__EXERCISE AIM__. Tell how many lines below include the word "results". Only the number should appear.

Stored data entries
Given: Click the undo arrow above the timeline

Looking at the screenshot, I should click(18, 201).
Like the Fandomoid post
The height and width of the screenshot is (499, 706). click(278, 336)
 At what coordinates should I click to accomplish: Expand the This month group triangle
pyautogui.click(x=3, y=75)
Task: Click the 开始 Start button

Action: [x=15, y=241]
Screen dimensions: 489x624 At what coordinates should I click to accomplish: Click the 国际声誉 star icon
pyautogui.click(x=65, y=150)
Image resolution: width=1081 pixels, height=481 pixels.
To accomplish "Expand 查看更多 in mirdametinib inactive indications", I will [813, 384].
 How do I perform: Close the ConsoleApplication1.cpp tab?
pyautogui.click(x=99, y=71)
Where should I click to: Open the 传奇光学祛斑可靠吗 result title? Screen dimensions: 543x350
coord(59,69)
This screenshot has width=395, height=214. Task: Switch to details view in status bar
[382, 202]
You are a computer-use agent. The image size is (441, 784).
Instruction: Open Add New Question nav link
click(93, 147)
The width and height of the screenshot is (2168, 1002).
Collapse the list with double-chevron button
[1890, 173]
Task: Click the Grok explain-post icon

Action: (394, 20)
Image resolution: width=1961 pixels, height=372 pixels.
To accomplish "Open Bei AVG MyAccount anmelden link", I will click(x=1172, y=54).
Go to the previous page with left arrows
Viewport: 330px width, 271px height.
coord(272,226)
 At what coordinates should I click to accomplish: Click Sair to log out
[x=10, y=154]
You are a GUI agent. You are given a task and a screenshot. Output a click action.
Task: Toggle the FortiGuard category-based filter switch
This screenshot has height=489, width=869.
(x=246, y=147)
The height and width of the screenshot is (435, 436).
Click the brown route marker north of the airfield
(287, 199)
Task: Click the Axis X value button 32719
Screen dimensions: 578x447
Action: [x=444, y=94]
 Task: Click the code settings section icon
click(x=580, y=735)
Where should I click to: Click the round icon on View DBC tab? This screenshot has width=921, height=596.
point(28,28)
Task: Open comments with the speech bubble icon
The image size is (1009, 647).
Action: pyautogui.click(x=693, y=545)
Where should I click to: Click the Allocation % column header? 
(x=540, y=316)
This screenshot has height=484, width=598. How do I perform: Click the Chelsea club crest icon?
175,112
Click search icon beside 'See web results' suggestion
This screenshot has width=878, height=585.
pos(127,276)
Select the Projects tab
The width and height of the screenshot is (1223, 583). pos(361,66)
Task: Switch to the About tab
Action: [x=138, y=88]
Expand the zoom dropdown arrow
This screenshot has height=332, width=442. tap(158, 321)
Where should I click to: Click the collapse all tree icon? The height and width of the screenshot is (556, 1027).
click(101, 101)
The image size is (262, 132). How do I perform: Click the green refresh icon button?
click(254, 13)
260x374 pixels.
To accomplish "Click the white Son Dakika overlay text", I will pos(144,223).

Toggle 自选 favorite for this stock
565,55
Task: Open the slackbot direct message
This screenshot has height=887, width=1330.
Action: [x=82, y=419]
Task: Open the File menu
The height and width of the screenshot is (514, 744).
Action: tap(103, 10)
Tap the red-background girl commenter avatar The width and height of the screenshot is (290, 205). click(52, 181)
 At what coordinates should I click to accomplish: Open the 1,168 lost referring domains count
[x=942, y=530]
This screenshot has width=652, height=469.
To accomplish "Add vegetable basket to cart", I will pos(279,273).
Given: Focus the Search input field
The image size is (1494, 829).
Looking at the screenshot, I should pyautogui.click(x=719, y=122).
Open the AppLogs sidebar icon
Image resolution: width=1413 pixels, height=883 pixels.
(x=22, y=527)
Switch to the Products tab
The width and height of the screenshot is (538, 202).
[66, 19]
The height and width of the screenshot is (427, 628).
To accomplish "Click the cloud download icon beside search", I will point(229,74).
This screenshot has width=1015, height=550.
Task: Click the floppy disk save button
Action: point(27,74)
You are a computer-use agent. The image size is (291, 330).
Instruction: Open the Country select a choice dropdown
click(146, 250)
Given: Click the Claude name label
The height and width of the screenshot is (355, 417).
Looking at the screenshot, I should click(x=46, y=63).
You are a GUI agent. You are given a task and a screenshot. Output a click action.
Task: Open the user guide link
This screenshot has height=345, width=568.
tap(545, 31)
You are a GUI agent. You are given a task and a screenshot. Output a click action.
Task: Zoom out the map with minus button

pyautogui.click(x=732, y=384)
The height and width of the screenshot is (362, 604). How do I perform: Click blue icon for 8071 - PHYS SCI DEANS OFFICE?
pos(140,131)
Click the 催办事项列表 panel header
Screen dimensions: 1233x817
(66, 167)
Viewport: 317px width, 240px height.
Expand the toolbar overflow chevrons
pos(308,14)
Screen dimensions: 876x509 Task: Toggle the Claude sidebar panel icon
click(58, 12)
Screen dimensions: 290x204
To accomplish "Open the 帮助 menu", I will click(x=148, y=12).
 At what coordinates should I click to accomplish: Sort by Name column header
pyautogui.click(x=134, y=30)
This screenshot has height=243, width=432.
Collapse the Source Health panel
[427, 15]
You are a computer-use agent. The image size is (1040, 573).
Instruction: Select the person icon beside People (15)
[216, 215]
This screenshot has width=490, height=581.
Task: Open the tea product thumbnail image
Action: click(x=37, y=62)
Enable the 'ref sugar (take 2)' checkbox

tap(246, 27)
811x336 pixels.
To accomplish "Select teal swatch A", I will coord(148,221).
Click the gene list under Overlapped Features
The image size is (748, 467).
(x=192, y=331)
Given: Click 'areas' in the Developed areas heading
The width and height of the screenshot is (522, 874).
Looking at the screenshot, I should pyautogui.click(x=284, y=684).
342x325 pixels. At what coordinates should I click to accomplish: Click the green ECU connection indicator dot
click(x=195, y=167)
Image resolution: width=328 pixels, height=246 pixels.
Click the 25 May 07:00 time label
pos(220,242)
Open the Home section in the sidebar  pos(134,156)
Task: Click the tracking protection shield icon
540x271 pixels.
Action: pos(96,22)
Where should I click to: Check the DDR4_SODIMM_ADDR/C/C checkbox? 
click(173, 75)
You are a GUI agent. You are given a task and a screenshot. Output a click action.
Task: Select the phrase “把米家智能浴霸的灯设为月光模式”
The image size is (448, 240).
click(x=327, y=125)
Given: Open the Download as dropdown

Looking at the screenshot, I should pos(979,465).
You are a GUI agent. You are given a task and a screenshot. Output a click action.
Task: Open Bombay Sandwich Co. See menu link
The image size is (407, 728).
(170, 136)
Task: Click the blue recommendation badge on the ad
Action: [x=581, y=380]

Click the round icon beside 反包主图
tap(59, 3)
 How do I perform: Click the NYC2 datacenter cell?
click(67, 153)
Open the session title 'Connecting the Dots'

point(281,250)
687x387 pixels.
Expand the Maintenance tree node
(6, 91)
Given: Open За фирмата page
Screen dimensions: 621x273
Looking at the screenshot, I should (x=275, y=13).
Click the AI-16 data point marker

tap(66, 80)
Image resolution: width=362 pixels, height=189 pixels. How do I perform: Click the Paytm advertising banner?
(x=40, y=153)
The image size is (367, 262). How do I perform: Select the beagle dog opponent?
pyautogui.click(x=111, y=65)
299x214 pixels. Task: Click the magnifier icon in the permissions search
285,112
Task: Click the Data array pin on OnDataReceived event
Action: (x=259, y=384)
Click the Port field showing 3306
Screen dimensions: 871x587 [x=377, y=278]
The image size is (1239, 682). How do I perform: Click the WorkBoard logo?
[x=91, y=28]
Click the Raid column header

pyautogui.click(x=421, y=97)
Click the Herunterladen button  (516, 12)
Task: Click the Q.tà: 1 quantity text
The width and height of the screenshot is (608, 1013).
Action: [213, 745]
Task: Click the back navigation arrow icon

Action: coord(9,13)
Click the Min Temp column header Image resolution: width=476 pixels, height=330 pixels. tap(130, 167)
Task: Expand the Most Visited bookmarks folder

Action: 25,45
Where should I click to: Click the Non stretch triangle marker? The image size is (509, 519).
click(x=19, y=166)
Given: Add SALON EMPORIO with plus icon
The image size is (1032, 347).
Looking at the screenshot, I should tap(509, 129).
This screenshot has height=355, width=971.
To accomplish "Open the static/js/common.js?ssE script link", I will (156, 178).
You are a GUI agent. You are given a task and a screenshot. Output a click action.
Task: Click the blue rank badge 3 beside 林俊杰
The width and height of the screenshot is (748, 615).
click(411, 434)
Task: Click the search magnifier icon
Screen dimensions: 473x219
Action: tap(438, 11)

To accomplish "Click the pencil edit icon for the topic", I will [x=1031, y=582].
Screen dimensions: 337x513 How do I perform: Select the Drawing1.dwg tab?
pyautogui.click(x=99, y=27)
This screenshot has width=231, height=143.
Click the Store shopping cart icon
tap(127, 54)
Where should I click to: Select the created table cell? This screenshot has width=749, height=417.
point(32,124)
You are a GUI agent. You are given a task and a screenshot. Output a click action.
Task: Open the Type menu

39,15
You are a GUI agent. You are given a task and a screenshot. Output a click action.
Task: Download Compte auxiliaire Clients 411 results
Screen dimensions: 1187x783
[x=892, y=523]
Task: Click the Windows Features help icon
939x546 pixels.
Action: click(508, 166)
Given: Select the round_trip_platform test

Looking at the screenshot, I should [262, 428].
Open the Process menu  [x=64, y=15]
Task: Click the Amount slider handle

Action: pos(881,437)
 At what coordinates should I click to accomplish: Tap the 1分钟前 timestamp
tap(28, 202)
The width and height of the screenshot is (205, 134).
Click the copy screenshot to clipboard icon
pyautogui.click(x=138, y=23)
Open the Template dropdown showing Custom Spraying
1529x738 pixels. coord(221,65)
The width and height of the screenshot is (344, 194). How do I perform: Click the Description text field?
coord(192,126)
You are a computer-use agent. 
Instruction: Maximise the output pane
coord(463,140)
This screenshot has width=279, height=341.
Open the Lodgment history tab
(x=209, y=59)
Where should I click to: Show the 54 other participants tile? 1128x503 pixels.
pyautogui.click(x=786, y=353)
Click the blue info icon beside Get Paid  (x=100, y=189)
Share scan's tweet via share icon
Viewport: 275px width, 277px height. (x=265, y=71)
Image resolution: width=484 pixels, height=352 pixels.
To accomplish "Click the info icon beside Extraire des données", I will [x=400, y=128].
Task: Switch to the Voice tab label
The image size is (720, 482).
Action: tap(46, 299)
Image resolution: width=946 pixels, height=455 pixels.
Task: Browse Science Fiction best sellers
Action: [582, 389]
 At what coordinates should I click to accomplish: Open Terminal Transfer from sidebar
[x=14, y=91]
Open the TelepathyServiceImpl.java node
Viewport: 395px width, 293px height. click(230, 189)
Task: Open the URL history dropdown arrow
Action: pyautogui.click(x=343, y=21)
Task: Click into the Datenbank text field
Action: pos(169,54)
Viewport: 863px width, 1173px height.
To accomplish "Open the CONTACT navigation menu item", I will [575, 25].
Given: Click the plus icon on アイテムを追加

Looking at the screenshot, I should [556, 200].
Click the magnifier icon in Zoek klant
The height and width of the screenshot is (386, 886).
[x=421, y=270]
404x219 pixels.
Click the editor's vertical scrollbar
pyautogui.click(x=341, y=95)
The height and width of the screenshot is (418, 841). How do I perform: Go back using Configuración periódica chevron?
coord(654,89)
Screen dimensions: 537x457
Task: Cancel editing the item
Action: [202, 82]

__SOLUTION FOR THIS TASK__. 2